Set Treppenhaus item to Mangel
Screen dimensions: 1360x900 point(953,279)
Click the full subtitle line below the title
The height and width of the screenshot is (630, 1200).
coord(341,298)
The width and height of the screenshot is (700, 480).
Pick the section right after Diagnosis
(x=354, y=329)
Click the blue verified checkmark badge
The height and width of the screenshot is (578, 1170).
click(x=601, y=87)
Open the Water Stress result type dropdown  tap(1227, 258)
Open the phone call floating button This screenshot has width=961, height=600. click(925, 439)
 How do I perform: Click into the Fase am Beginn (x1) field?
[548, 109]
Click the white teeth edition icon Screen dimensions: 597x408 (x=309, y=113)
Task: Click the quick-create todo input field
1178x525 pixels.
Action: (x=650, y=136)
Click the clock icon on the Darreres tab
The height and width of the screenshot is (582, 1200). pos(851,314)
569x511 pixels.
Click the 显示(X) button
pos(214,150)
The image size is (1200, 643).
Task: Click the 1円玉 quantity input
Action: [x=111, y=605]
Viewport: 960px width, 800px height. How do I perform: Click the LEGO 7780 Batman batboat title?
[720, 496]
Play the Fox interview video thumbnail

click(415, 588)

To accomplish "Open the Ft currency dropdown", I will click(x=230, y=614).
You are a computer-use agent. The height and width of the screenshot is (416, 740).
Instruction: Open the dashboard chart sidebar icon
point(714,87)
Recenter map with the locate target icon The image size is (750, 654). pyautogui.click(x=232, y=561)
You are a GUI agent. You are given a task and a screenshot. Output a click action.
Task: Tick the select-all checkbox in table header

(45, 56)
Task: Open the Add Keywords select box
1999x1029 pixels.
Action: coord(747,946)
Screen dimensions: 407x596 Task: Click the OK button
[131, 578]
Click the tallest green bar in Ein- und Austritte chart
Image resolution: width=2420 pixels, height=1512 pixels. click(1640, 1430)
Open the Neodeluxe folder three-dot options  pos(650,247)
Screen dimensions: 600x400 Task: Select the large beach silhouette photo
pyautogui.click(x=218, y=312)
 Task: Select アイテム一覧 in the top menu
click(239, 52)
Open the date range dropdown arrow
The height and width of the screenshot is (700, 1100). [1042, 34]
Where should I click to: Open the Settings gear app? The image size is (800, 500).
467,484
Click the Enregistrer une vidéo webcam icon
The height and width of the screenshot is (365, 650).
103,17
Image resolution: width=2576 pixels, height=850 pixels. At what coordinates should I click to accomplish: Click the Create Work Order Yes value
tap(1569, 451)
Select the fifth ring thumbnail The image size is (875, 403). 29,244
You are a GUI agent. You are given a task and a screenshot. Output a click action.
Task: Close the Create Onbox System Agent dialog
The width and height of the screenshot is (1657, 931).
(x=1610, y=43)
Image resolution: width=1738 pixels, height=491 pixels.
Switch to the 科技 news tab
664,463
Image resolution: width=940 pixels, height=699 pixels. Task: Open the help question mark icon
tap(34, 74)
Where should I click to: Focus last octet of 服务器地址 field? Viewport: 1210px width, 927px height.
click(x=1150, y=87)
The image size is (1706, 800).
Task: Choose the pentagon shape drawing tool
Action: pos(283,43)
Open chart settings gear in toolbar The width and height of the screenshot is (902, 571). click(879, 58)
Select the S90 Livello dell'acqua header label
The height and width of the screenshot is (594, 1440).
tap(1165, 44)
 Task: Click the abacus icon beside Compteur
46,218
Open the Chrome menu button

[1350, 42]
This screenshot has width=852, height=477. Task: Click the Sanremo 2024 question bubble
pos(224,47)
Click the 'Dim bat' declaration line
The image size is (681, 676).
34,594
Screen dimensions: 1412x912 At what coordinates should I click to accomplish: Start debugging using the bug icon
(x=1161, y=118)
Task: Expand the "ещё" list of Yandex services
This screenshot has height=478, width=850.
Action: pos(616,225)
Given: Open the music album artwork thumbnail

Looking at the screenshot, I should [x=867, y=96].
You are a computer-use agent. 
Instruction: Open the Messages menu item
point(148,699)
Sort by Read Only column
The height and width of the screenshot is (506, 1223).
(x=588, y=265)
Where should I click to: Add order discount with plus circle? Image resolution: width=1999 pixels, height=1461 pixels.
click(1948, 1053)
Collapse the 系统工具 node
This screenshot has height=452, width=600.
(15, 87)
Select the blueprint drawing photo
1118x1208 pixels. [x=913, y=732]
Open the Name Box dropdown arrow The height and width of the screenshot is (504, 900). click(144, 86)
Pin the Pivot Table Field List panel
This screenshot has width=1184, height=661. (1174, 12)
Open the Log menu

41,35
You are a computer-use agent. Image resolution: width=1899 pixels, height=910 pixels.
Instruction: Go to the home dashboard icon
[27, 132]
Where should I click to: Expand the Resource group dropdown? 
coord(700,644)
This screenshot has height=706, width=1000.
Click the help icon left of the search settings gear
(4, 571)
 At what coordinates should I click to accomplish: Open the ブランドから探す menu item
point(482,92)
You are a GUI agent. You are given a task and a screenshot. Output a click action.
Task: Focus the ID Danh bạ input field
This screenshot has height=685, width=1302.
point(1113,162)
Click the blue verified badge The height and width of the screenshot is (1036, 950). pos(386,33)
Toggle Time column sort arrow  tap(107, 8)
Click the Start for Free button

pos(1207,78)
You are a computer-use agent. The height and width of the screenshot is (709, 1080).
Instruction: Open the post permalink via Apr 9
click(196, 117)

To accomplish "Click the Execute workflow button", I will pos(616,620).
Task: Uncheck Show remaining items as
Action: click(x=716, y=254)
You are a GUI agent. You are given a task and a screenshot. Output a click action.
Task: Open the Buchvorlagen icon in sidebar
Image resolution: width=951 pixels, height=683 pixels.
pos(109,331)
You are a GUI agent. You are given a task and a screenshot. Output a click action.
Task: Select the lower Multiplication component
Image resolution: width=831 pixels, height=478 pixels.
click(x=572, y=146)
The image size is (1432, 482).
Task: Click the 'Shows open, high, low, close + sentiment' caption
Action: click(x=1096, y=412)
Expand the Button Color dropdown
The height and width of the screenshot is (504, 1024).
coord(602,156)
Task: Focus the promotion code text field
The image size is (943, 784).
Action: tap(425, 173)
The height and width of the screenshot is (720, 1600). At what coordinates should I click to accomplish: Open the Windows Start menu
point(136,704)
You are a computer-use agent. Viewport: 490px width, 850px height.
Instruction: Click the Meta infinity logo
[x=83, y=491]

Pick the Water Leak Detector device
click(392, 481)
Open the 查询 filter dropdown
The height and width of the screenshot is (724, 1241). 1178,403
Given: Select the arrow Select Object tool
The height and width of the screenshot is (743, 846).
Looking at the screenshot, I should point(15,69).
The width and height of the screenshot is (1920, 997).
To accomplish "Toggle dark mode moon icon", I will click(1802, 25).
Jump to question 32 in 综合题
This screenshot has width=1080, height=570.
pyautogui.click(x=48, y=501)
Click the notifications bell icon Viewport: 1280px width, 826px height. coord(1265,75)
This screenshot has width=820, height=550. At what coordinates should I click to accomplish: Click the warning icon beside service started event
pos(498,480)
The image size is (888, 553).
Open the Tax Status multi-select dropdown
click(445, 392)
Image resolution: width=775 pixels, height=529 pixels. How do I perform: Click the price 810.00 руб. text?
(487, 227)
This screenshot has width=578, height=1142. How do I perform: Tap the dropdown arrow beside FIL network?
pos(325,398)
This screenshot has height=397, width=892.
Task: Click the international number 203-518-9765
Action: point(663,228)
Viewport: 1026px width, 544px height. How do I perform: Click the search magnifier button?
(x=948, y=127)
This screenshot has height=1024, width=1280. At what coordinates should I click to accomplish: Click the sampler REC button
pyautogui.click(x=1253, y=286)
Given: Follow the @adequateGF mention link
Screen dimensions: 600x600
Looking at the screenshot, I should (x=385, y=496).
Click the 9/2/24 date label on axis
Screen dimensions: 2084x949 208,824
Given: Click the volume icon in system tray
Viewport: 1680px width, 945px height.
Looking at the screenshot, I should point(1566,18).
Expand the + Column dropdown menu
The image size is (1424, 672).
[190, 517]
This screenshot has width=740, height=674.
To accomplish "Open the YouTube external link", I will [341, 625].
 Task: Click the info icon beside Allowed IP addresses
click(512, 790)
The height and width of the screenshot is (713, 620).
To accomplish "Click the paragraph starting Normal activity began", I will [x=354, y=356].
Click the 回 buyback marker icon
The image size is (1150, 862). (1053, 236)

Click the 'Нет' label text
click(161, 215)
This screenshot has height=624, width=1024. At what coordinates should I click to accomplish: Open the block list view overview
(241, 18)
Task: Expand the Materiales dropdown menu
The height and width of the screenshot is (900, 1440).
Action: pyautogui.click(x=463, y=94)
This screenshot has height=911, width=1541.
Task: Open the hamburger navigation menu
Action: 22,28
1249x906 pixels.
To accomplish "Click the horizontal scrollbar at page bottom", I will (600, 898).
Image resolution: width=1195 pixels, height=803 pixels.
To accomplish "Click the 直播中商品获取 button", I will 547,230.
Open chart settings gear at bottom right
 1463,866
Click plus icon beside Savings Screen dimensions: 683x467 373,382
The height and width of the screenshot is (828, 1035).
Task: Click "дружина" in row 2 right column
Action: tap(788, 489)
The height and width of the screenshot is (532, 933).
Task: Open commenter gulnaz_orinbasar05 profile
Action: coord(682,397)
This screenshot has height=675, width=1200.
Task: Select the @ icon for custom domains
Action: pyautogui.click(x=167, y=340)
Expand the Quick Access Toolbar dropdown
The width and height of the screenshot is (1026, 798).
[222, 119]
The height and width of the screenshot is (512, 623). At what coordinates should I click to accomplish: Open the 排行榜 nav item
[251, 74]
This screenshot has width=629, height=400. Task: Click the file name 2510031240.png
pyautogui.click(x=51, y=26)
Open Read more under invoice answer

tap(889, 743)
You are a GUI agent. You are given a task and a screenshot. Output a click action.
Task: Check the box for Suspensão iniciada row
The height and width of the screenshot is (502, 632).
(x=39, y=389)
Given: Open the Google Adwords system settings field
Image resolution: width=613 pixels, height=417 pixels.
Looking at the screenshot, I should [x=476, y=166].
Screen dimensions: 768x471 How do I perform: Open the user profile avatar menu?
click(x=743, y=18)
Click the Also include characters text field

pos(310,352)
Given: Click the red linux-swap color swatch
□ □ □ □
◆ Task to complete
Across the data, pull every line containing the string "verified".

◆ Solution for this exercise
Click the blue verified checkmark badge
Click the blue verified badge The height and width of the screenshot is (1036, 950). pos(386,33)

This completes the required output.